Friday 1 August 2008

Faith ≠ Doubt

From an Another Voice in The Spectator by Matthew Parris

Some apologists are argueing that doubt strengthens faith. That it is natural to doubt, especially in the face of claims made by religions, but that faith is a step beyond doubt.

Parris doesn't buy it.

Because of increasing skepticism and secularism, many apologists attempt to redifine "faith". They want to apply the word faith to the kind of belief that we have about things which are firly certain. Like faith that the sun will rise in the morning. But that goes against the traditional and biblical sense of the word. "Real faith involves not a calculated risk, but an abandonment of human doubt."

Parris gives some examples of why, outside of religion faith is an estemed quality. Especially in the realms of having faith, as in putting your trust, in other people. "An ability, once committed, to commit absolutely even if the decision to commit was only taken on the balance of probabilities."

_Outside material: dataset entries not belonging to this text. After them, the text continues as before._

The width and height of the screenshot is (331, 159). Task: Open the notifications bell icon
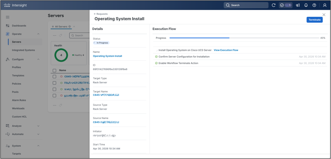[306, 5]
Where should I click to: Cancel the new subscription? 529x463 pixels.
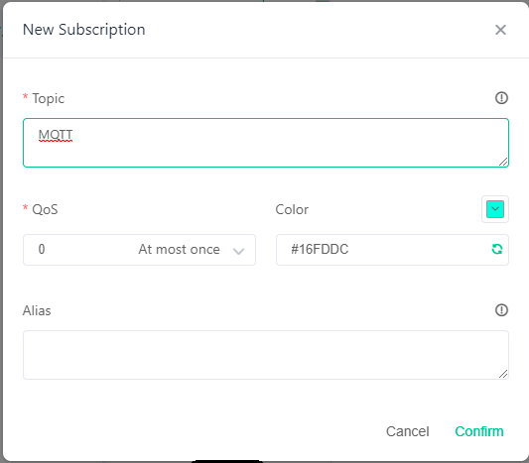tap(408, 431)
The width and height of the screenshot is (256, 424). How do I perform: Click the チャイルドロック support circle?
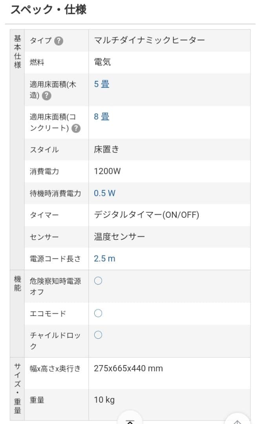(x=97, y=335)
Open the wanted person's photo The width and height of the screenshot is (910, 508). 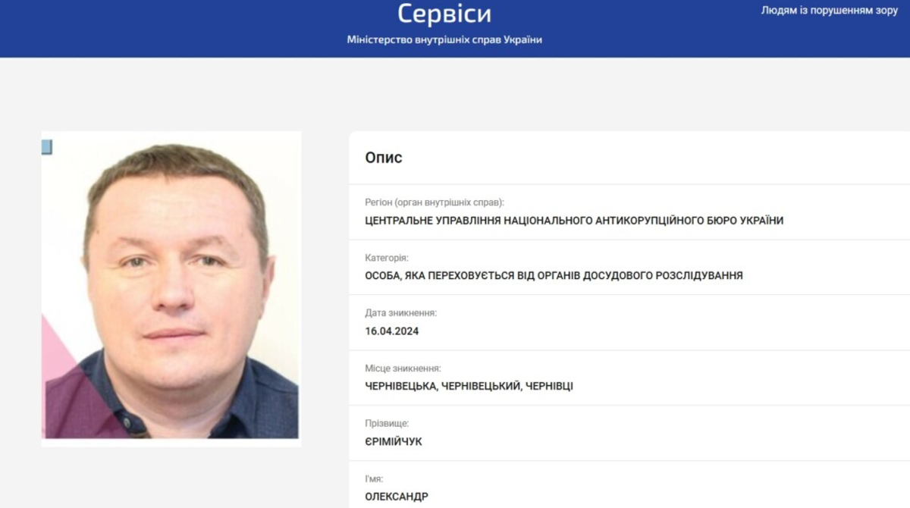(x=171, y=288)
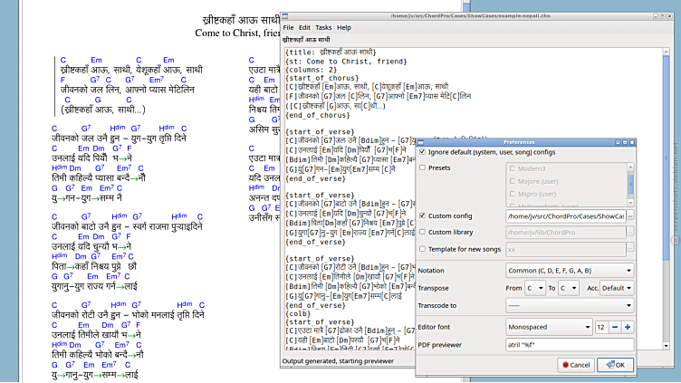Confirm preferences with the OK button

pyautogui.click(x=615, y=365)
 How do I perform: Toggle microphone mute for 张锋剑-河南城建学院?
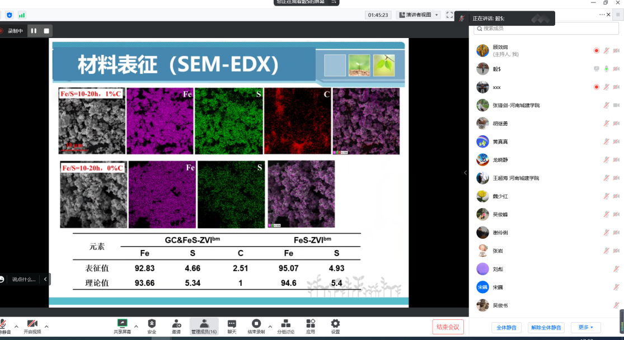[606, 105]
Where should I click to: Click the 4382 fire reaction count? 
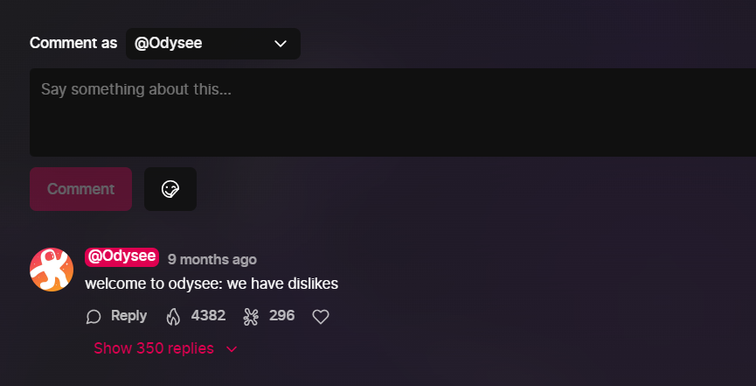pyautogui.click(x=208, y=316)
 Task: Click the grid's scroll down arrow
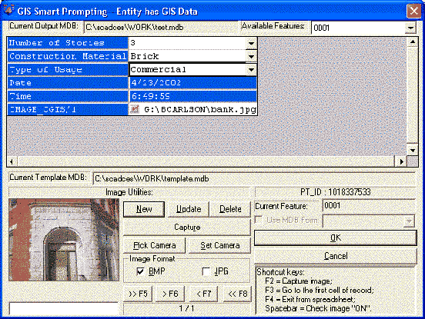click(x=413, y=151)
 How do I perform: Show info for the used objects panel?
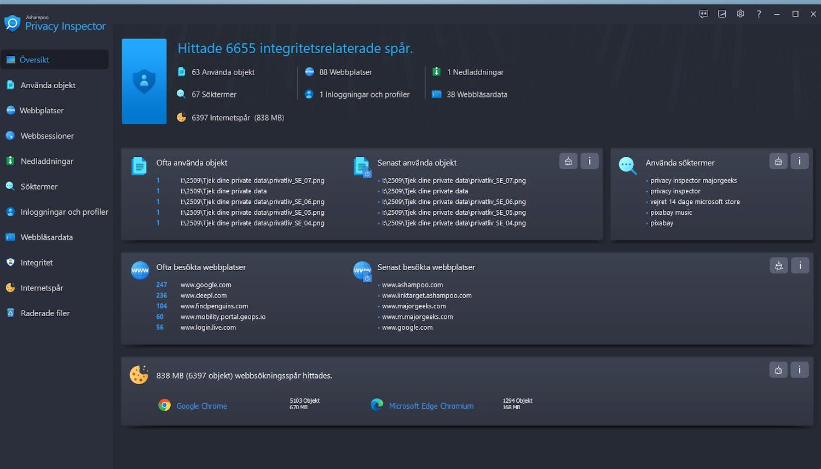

But the leap having been taken, all doubt must fly. And here progressive theology confounds the foundations of its own logic. You who have faith may show sympathy and understanding towards me, who doubts. But you should not share my doubt. Not if you have faith.



If you are wondering, as I am, what Parris' beliefs are, is he atheist, is he agnostic or theist,the final paragraph of this article seems to sum it up.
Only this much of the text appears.